From this perspective, four consequences can be drawn from the principle of proportionality and, more specifically, the principle of sanctions appropriate to the circumstances:

13.1. First, in cases involving several heads of infringement where the Commission considers that there are readily available, clear and objective grounds on which these heads of infringement can be evaluated separately without undermining the purpose of the procedure under Article 228, it will propose a distinct sanction for each head of infringement, while ensuring that this separation does not produce an increase in the overall volume of sanctions proposed compared with previous practice. This approach means rather that the overall volume of sanctions will be reduced as and when the Member State complies with part of the judgment, that is progressively for the various heads of infringement.

13.2. Second, there may be infringement situations, such as the one characterising Case C-278/01 Commission v Spain concerning quality standards for bathing water set by Directive 76/160/EEC, where, as the Court noted, “it is particularly difficult for the Member States to achieve complete implementation”, and where “it is conceivable that the defendant Member State might manage significantly to increase the extent of its implementation of the Directive but not to implement it fully in the short term”. In those circumstances, as the Court ruled, “a penalty which does not take account of the progress which a Member State may have made in complying with its obligations is neither appropriate to the circumstances nor proportionate to the breach which has been found” [10].

Therefore, in particular infringement situations comparable to that of Directive 76/160/EEC - characterised by a purely “result-based” obligation - where there is a readily available formula for mathematical adjustment of the sanctions in accordance with ongoing progress towards compliance, the Commission will suggest such a formula to the Court. Furthermore, the Commission will examine, on a case-by-case basis, whether and, if so, to what extent it may be appropriate to propose a similar, easily applicable variation mechanism in other infringement situations.

13.3. Third, Cases C-278/01 Commission v Spain and C-304/02 Commission v France illustrate that the reference time-frame for assessing continuing non-compliance after the second judgment and for determining when payment of the penalty becomes due may have to be adapted to the particular circumstances [11]. Where the degree of implementation can be assessed only at periodic intervals, care must be taken to avoid the situation where a penalty payment continues to accrue over periods in which the infringement has in fact ended, but this has not yet been ascertained. While the Commission will normally continue to propose penalties accruing on a daily basis, it will therefore, in appropriate cases, suggest applying a different reference time-frame, such as six months or one year. The appropriate reference time-frame will depend on the method of assessing compliance as provided for in the relevant legislation.

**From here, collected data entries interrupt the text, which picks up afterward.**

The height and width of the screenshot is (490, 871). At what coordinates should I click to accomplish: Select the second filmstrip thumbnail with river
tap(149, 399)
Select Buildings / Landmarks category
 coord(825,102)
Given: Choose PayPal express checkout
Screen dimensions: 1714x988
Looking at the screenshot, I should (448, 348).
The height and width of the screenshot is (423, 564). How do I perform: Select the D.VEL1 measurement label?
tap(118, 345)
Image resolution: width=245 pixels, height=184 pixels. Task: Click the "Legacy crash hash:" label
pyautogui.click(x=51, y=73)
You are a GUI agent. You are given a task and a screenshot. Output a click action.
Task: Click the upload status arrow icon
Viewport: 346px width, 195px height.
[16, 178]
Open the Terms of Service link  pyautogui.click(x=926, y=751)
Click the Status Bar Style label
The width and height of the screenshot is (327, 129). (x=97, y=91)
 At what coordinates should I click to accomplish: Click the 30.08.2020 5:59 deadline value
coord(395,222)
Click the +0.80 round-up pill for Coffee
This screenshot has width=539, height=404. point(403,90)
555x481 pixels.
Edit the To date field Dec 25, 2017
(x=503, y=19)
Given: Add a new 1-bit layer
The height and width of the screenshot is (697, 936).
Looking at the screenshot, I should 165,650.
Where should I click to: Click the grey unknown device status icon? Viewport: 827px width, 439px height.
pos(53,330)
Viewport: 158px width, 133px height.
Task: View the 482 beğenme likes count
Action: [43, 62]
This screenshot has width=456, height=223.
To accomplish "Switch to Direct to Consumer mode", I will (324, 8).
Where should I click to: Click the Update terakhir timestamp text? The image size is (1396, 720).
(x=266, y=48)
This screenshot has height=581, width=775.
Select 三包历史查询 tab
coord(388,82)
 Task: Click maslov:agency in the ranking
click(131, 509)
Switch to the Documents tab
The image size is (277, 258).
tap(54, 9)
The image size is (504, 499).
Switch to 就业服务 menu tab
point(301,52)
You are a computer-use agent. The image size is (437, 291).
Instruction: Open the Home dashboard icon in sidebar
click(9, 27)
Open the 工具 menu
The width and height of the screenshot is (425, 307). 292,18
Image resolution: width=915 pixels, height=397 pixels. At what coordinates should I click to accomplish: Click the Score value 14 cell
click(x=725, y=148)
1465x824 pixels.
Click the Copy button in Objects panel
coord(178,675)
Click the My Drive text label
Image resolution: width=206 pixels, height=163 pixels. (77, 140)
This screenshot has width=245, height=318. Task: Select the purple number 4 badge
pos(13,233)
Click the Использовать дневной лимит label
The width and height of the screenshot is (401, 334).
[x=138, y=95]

13.4. Fourth, in special circumstances, it may also be justified to provide for the suspension of a penalty. For example, in certain cases of incorrect application, the Member State might affirm at some point that all the necessary measures have been taken. Some time will then be necessary for verification, in cooperation between the Member State and the Commission, of the effectiveness of these measures [12]. In addition, in exceptional cases, a Member State may already have taken all necessary measures to comply with the judgment but some time is required to elapse before the required result is achieved. In such situations it may be appropriate for the Court to lay down, in its judgment rendered on the basis of Article 228, the conditions and terms for a suspension, including the possibility for the Commission to conduct the necessary verification to determine whether the conditions for the start and the end of the suspension are met. The Commission may, as appropriate, submit proposals to the Court in this regard.

III. Fixing the amount of the penalty payment

14. The penalty to be paid by the Member State is the amount, calculated in principle by day of delay – without prejudice to any different reference period in specific cases (see point 13.3) – penalising non-compliance with a judgment of the Court, the penalty running from the day when the second judgment of the Court was served on the Member State concerned up to that on which the Member State brings the infringement to an end.

The amount of the daily penalty payment is calculated as follows:

– multiplication of a standard flat-rate amount by a coefficient for seriousness and a coefficient for duration,

– multiplication of the result obtained by an amount fixed by country (the “n” factor) taking into account the capacity of the Member State to pay and the number of votes it has in the Council.

A. FIXING THE STANDARD FLAT-RATE AMOUNT

15. The standard flat-rate amount is defined as the fixed basic amount to which the multiplier coefficients are applied. It penalises the violation of the principle of legality and the failure to comply with the judgments of the Court, which applies in all cases under Article 228. It has been calculated so that:

– the Commission retains a broad margin of discretion when applying the coefficient for seriousness,

– the amount is reasonable and viable for all Member States,

– the amount, multiplied by the coefficient for seriousness, should be high enough to maintain sufficient pressure on whichever Member State is concerned.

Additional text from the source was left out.